What’s New in DocParse: Vision Pipelines and Voting

Ben Sowell, CTO

February 24, 2026

Today we are happy to announce two new preview features in DocParse: VLM-based vision pipelines for document parsing, and LLM voting for agentic property extraction. Both of these features are available at no additional charge during the preview period.

Vision Pipelines

At Aryn, we have always seen our value as combining the best available models for working with documents. When we started, that meant building our own models for segmentation and table extraction. We have continued to invest in these models, and they remain excellent options for balancing accuracy, cost, and performance. At the same time, we have seen Vision language models, or VLMs, become increasingly capable at document parsing tasks.

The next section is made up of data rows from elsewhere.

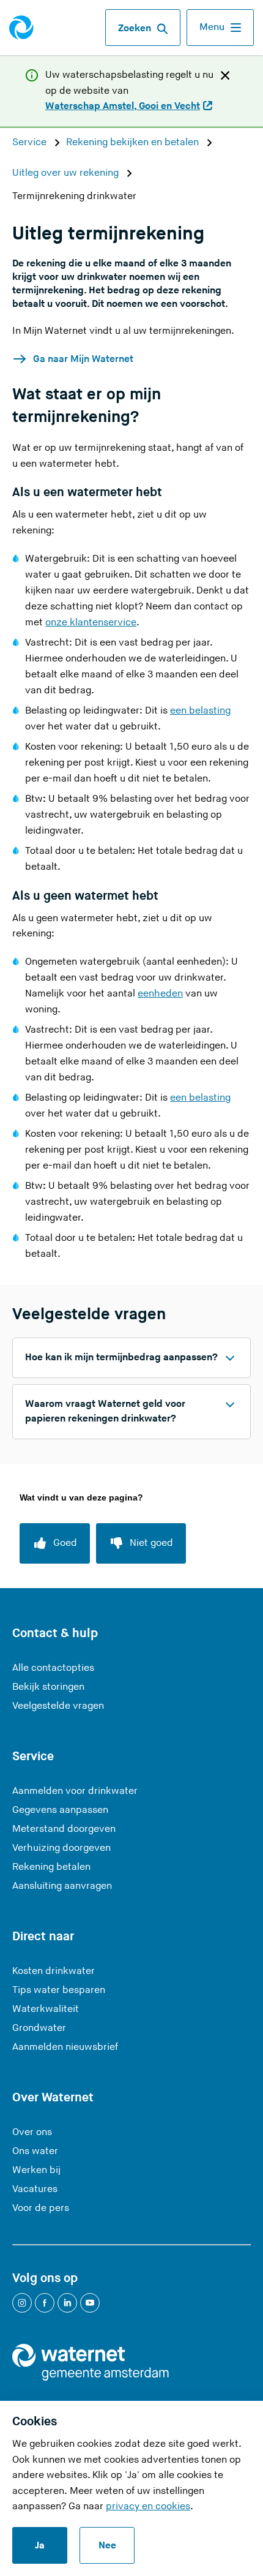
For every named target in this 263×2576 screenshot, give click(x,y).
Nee (107, 2546)
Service (30, 142)
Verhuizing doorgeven (61, 1848)
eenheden (160, 994)
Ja (40, 2546)
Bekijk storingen (48, 1687)
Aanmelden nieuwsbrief (65, 2047)
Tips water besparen (58, 1990)
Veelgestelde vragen (58, 1706)
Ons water (35, 2151)
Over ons (32, 2132)
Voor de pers (40, 2208)
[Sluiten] (225, 74)
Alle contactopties (53, 1668)
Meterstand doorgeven (64, 1829)
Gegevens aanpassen (60, 1810)
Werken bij (36, 2170)
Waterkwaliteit (45, 2009)
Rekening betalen (51, 1867)
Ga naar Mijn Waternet (83, 359)
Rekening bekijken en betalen (133, 142)
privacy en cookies (148, 2506)
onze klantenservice (90, 622)
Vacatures (34, 2189)
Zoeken (134, 28)
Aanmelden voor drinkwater (75, 1791)
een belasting (200, 711)
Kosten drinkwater (53, 1971)
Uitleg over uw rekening (66, 173)
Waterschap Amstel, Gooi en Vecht (122, 107)
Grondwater (39, 2028)
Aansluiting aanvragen (62, 1886)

We have offered support for VLMs for portions of the parsing pipeline, such as OCR or structured table extraction, for a while, but only recently have these models become capable and performant enough to replace the entire pipeline.

Today we are happy to announce a new option in DocParse that lets you replace the entire parsing pipeline with a VLM. We are currently using  the PaddleOCR-VL 1.5 model to parse the document and convert it to our DocParse JSON format. In our testing, PaddleOCR-VL performed particularly well on complex documents containing tables, figures, and formulas, and it tops the OmniDocBench leaderboard on end-to-end document parsing.

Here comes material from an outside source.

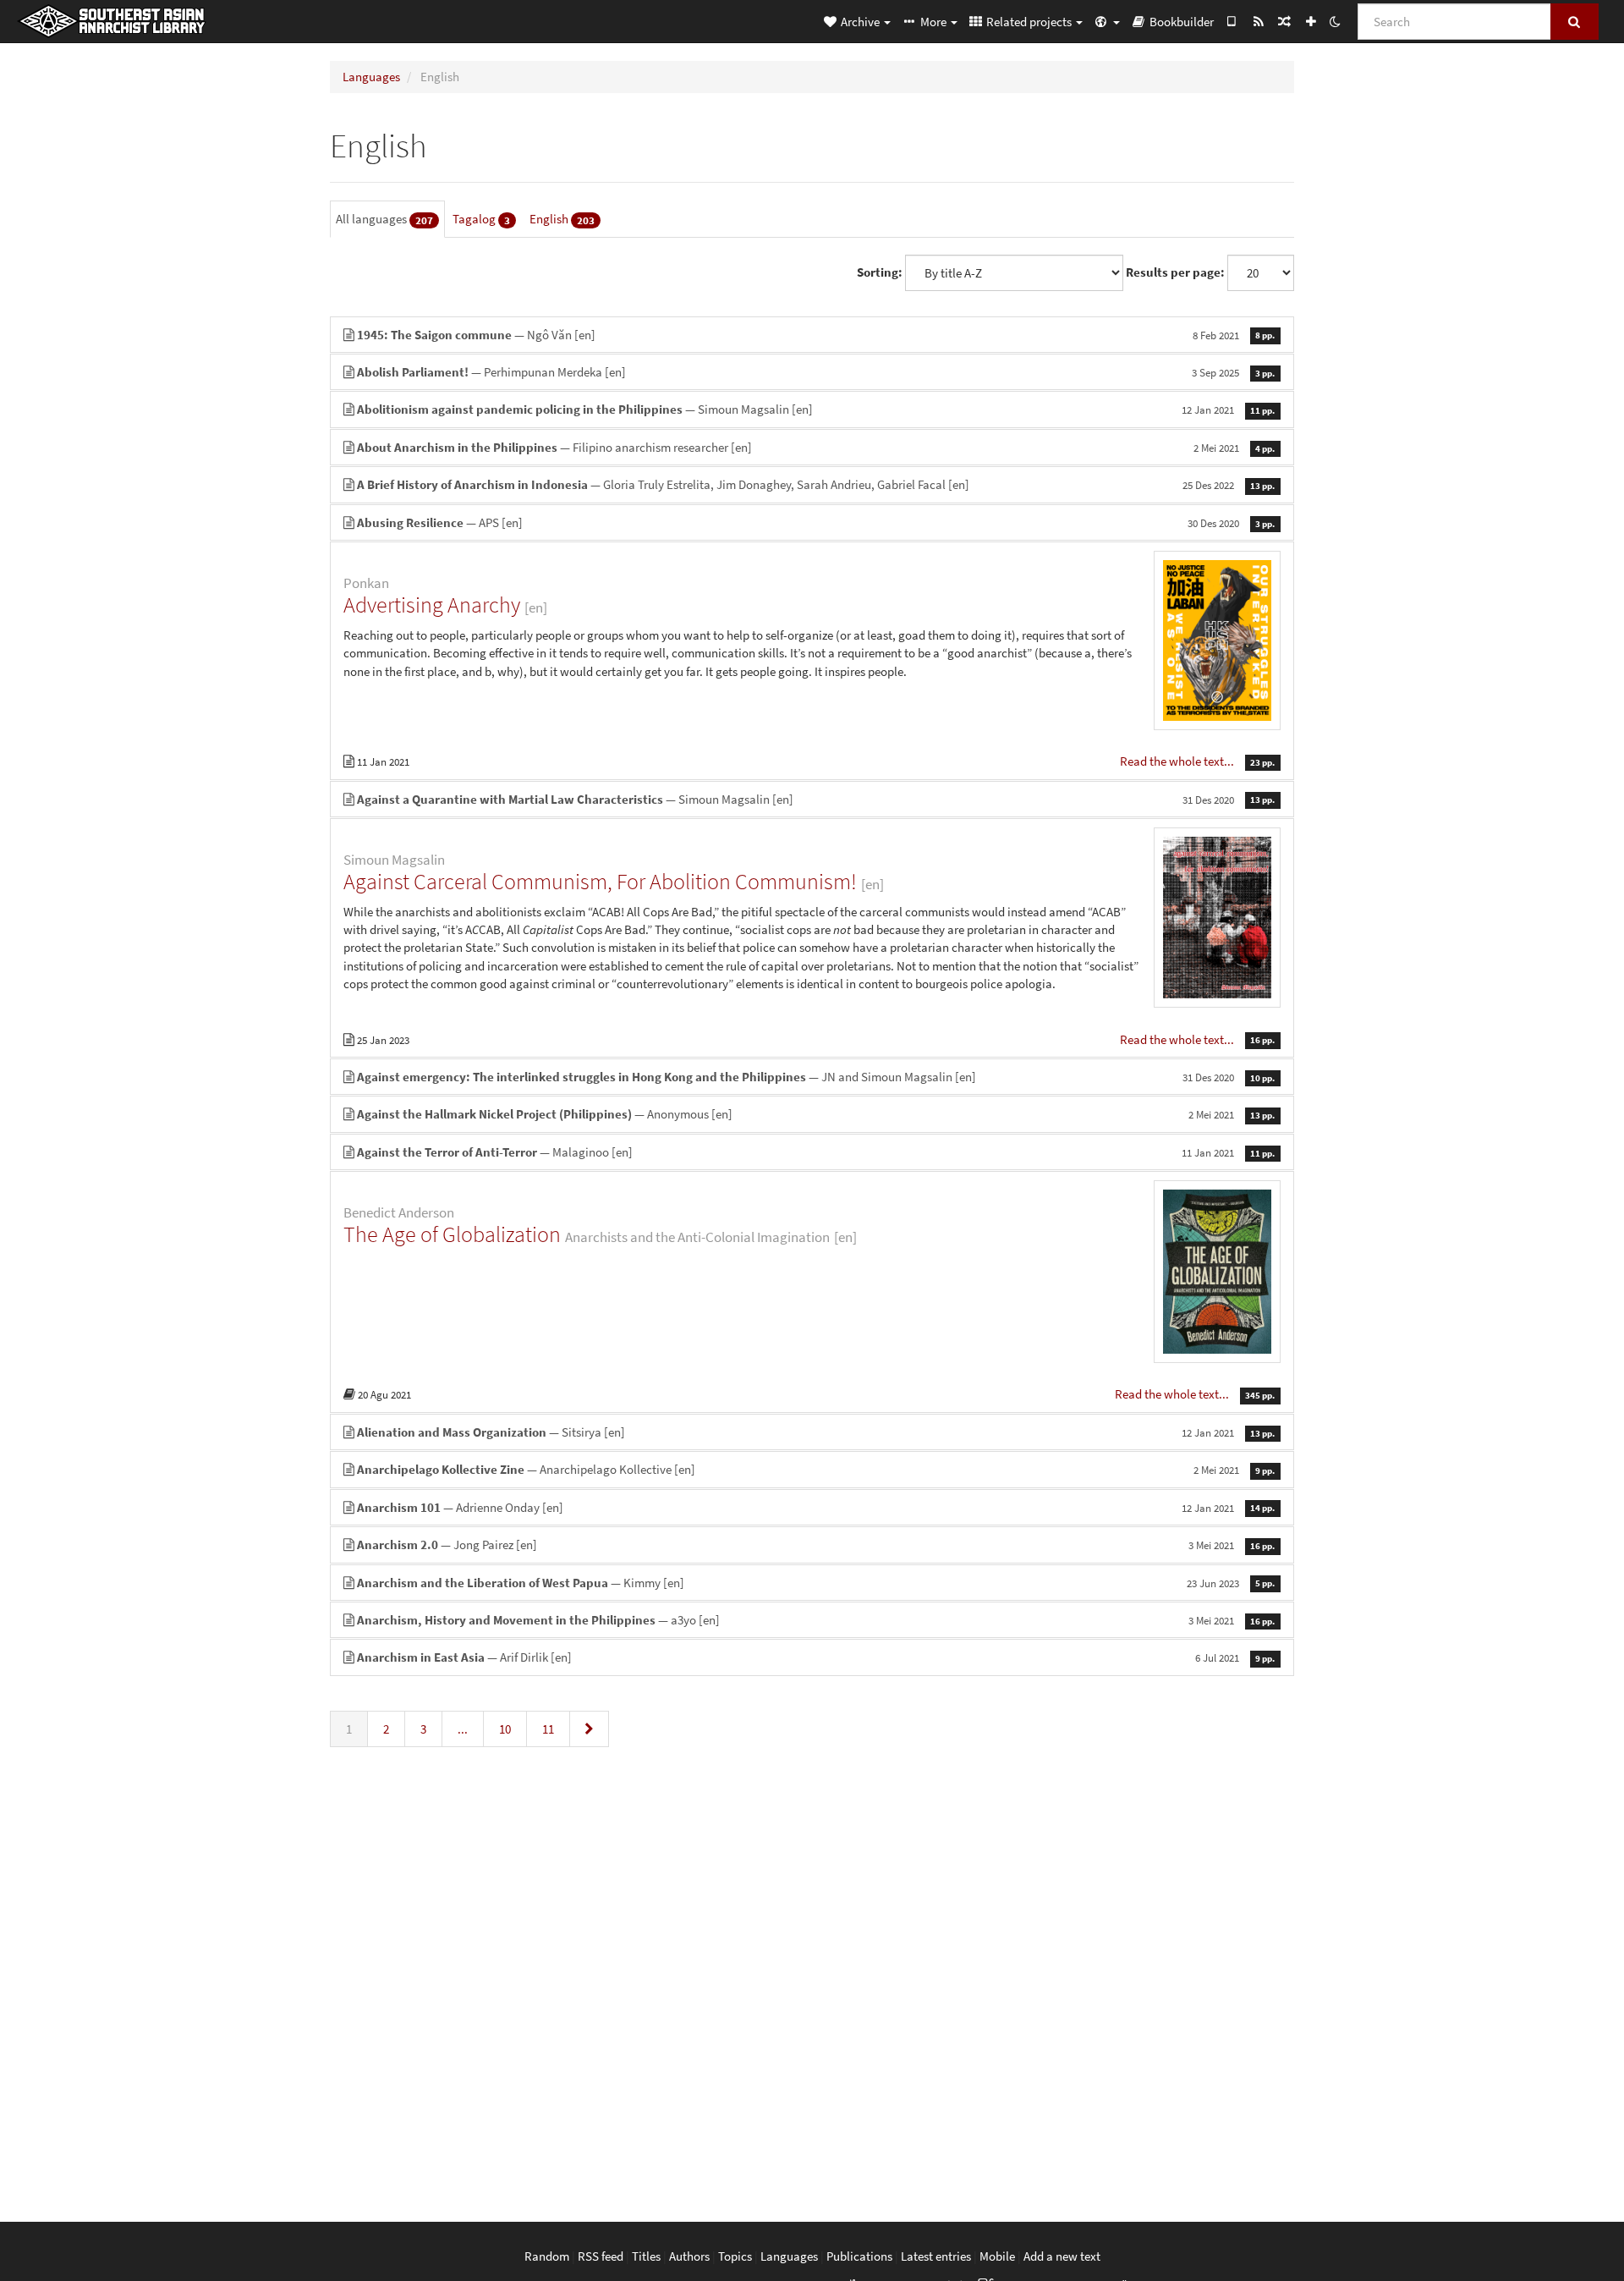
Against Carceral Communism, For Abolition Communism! (600, 881)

To use the new pipeline, set the pipeline to “Vision” in the DocParse Playground. You can find information about how to configure the pipeline in our API in our documentation.

Voting for Agentic Property Extraction

We launched Agentic Property Extraction in December of last year to enable you to extract structured information from your unstructured documents. Since then, we’ve had the opportunity to work with a variety of customers in several domains, like insurance and finance. The feedback we’ve gotten has been remarkably consistent: the most important thing for customers is quality, and it’s critical to build mechanisms to verify the accuracy of the output. Element-level attribution is one tool we provide for verification, and today we are launching another in voting.

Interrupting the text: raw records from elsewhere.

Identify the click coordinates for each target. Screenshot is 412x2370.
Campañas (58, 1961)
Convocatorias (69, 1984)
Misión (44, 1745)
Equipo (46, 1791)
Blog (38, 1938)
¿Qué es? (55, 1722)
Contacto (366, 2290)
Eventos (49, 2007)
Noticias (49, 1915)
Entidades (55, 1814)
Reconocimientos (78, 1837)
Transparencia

While careful context engineering can get you a long way in improving accuracy with LLMs, they can still hallucinate or make mistakes. We can help mitigate this risk by performing extraction with LLMs from different providers and having them vote on the correct answer. If multiple LLMs agree, there is a good chance the value is correct. This helps reduce errors, and it’s also a good way to identify properties that may be underspecified in the schema.

To enabling voting, simply select the “Enabling Voting” toggle in the UI under “Property Extraction Options”.

Once processing is completed, you will see the vote count for each extracted property. We automatically select the value with the highest vote, but display all the guesses for informational purposes. You can use these to refine your schema in order to improve extraction. In cases where there is no agreement, we select the value you would have gotten had you not selected voting.

Since voting calls multiple LLMs, it will take more time than extraction with a single LLM. The calls are made in parallel, but you will need to wait for the slowest LLM to complete.

We are excited to share these features and we would love your feedback!